#009-21>AC問題に関する随想(2) 

 

(因果の不成立) 

 前項では「因果」ということについて述べてきましたが、ここからAC者の言う「因果」に注目したいと思います。その際、できるだけAC者(あくまで私が関わった範囲の人たちですが)の見解に忠実に従ってみようと思います。 

 彼らの言う因果は、簡略化して言うと、「過去の問題が原因で今の問題(状況)が生まれている」ということになります。 

 この因果は、本当は歴史的因果であり、仮説の域を出ないものでありますが、彼らはそれを証明済みの因果として、つまり自然科学的因果のように主張します。では、彼らの言う因果を自然科学的因果として考えてみましょう。 
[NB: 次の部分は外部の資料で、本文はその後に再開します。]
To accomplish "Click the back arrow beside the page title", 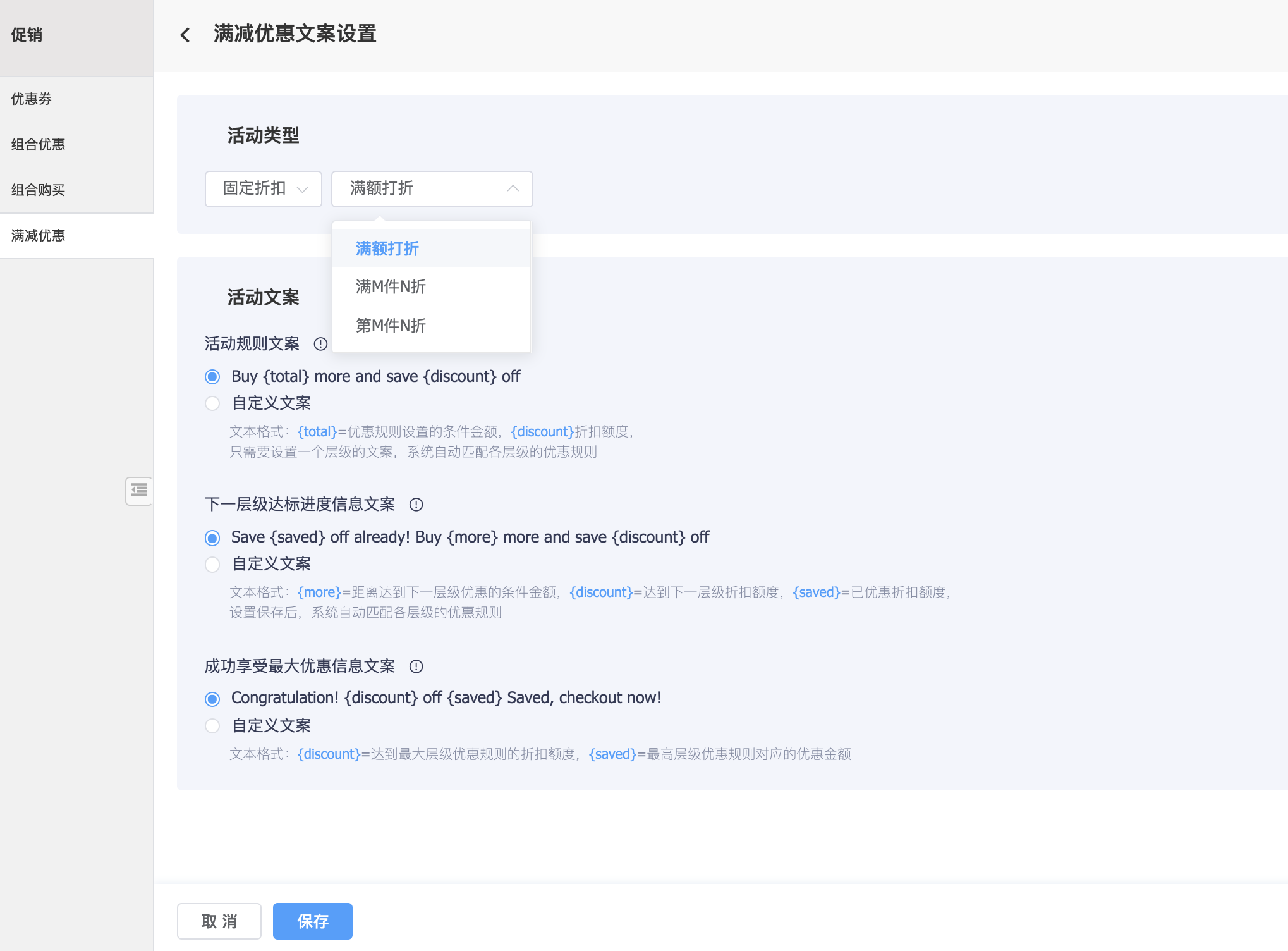I will pos(185,35).
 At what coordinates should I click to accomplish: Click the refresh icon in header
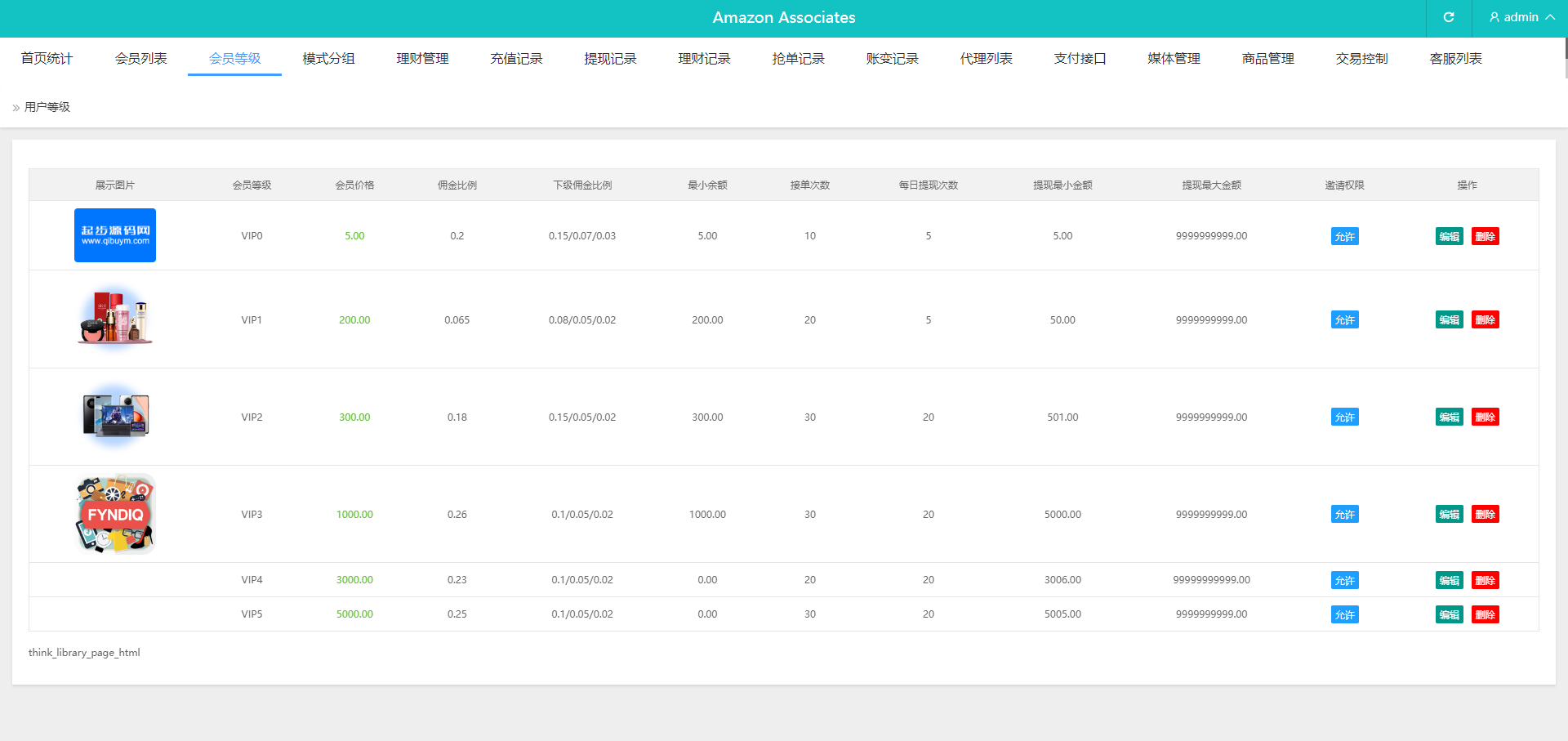1448,17
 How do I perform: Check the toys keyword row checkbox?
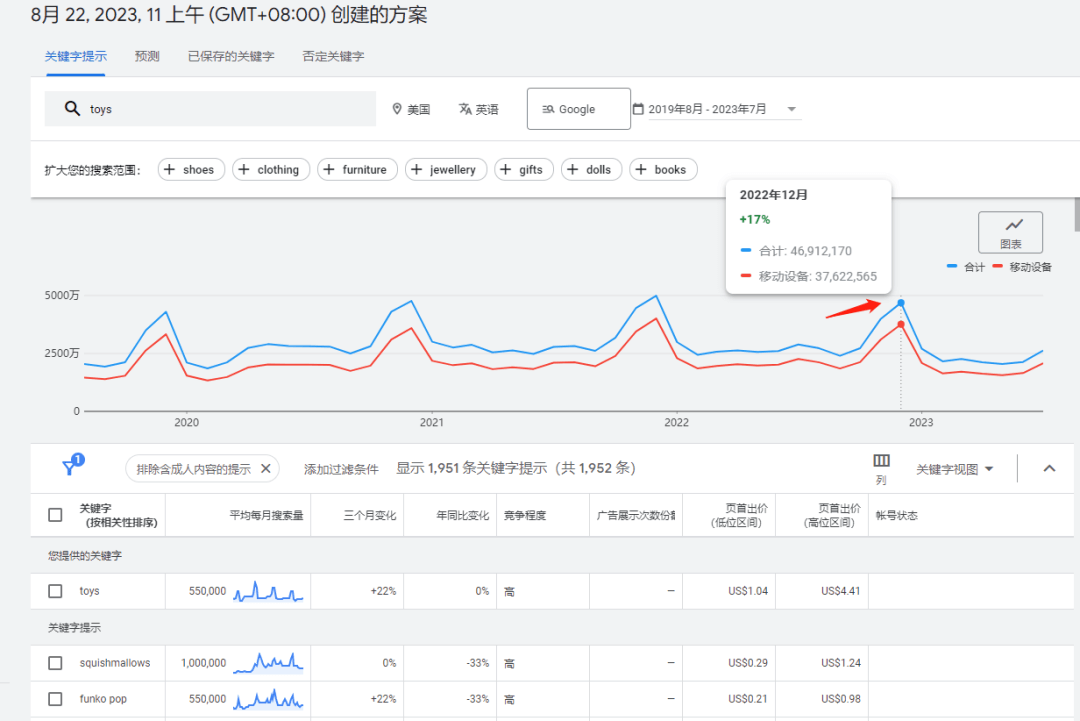coord(55,591)
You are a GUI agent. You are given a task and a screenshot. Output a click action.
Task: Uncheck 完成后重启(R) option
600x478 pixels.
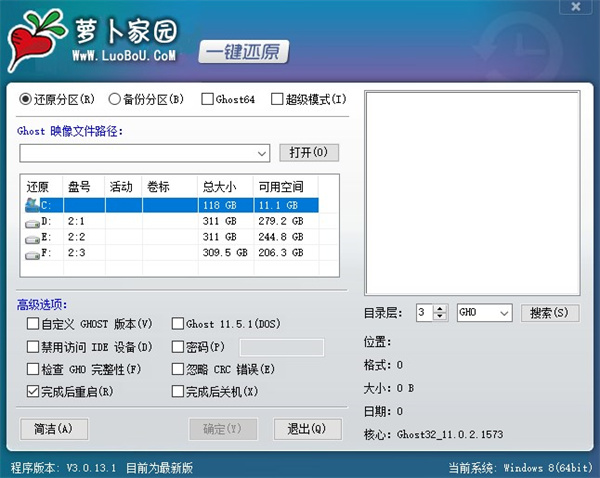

 当然、双方向からの検証はここでは無理であります。それが本来は歴史的因果であるためであります。しかし不可能ではないかもしれません。親が悪かったから子供が悪くなったという方向の検証もできるけれど、子供が良くなったら親も良くなったという形で検証が可能であるかもしれません。しかし、AC者はこの方向を拒絶することが多々あるように思います。なぜ、自分だけ良くなって、悪の張本人である親に対して何もしなくてもいいのか、不公平ではないかなどと彼らは思う(あるいは現実にそのようなことを訴える)のです。今は彼らに従いましょう。逆方向からの検証はムリであります。 

 もし、それが自然科学的因果説明であれば、原因と結果とは異なるものでなければなりません。つまり、過去の問題と現在彼に起きている問題とは別種の問題でなければなりません。過去の問題が原因となって、現在の新しい問題が結果として生まれているということになるので、ここには二つの問題が存在していることになります。そして、両者が異なる問題であれば、私たちは両方からアプローチすることもできるし、現在の問題だけに対処しても構わないことになります。彼らはこれを認めるでしょうか。 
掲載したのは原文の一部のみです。